Subclass implementation code:
public class JdbcTemplateUserImpl extends JdbcTemplate {
@Override
protected Object doInStatement(ResultSet rs) {
List<User> userList = new ArrayList<User>();
try {
User user = null;
while (rs.next()) {
user = new User();
user.setId(rs.getInt("id"));
user.setUserName(rs.getString("user_name"));
user.setBirth(rs.getDate("birth"));
user.setCreateDate(rs.getDate("create_date"));
userList.add(user);
}
return userList;
} catch (SQLException e) {
e.printStackTrace();
return null;
}
}
}In the doInStatement() method, we iterate over ResultSet and return.
Test code:
String sql = "select * from User";
JdbcTemplate jt = new JdbcTemplateUserImpl();
List<User> userList = (List<User>) jt.execute(sql);
The use of the template mechanism ends there, but if it is inconvenient to inherit from the parent class above every time jdbcTemplate is called, the callback mechanism will work.
A callback is an interface passed in a method parameter, and when the parent class calls the method, it must call the implementation class of the interface passed in the method.
The callback plus template pattern implements
Callback interface:
public class Another {
private Callback callback;
// Calls methods of the implementation class
public void setCallback(Callback callback) {
this.callback = callback;
}
// Specific methods of the implementation class are called by delegate when the business needs them
public void doCallback(){
System.out.println(callback.callBack());
}
}
template method:
public class Another {
private Callback callback;
// Calls methods of the implementation class
public void setCallback(Callback callback) {
this.callback = callback;
}
// Specific methods of the implementation class are called by delegate when the business needs them
public void doCallback(){
System.out.println(callback.callBack());
}
}
Class tested:
public class Another {
private Callback callback;
// Calls methods of the implementation class
public void setCallback(Callback callback) {
this.callback = callback;
}
// Specific methods of the implementation class are called by delegate when the business needs them
public void doCallback(){
System.out.println(callback.callBack());
}
}
Why does spring use Callback instead of the traditional templating approach?
Imagine if there were 10 abstract methods in the parent class, and all the subclasses that inherit it had to implement all 10 abstract methods.

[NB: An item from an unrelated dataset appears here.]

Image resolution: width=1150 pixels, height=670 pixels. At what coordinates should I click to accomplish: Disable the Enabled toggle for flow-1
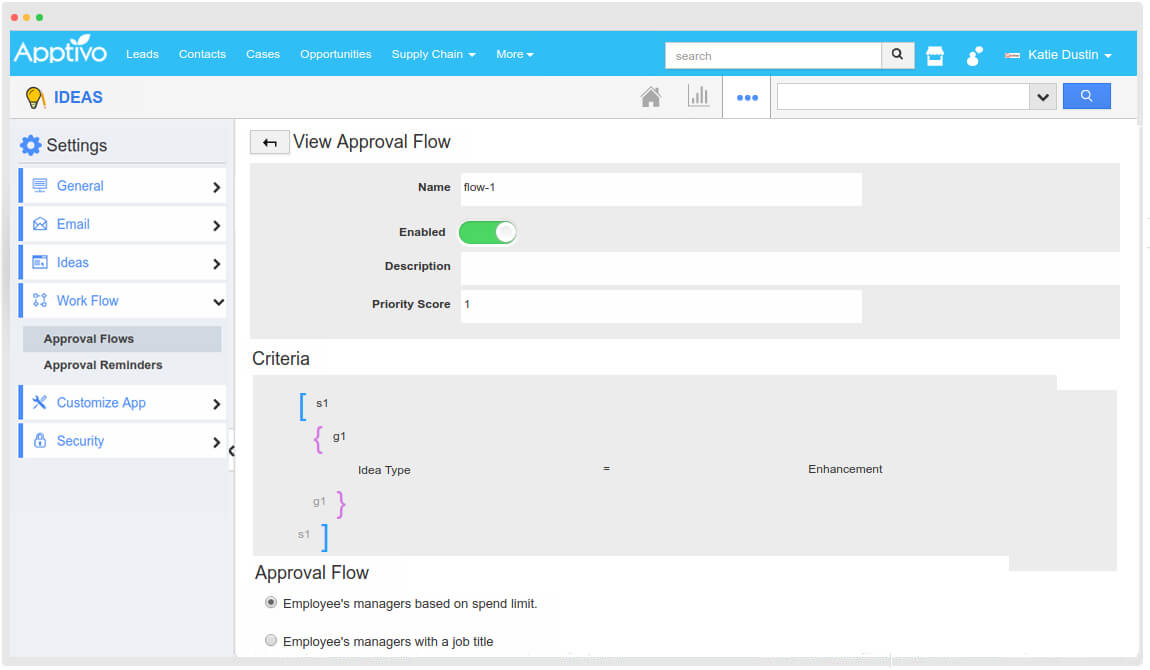pos(487,232)
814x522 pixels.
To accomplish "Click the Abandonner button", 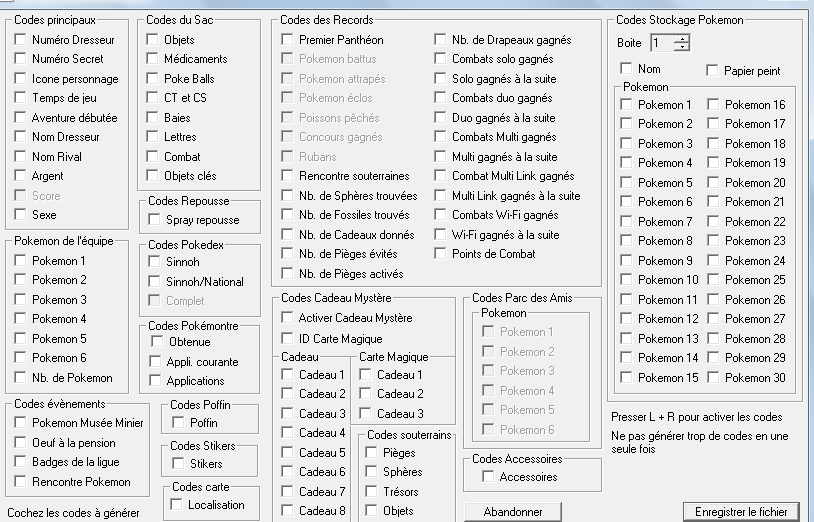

What if a subclass needs to customize only one of the methods in its parent class? This is where the Callback callback comes in.
In addition, the above approach basically implements the template method + callback pattern. But jdbcTemplate is still some way from spring. We implemented the template method + callback pattern above, but Spring's JdbcTemplate is a bit ugly. Spring introduces the concepts of RowMapper and ResultSetExtractor. The RowMapper interface is responsible for processing a row of data; for example, we can manipulate a row of records in the mapRow method, or encapsulate them as entity. ResultSetExtractor is the data set extractor, responsible for traversing ResultSet and processing the data according to the rules in RowMapper. The difference between RowMapper and ResultSetExtractor is that RowMapper processes a row of data and returns an entity object. ResultSetExtractor processes a data set and returns a collection of objects.
Of course, the above is just the basic principle of the Spring JdbcTemplte implementation. Spring JdbcTemplate does more things internally, such as encapsulating all the basic operations into the JdbcOperations interface and using JdbcAccessor to manage DataSource and transform exceptions.
The above is the entire content of this article, I hope to help you with your study.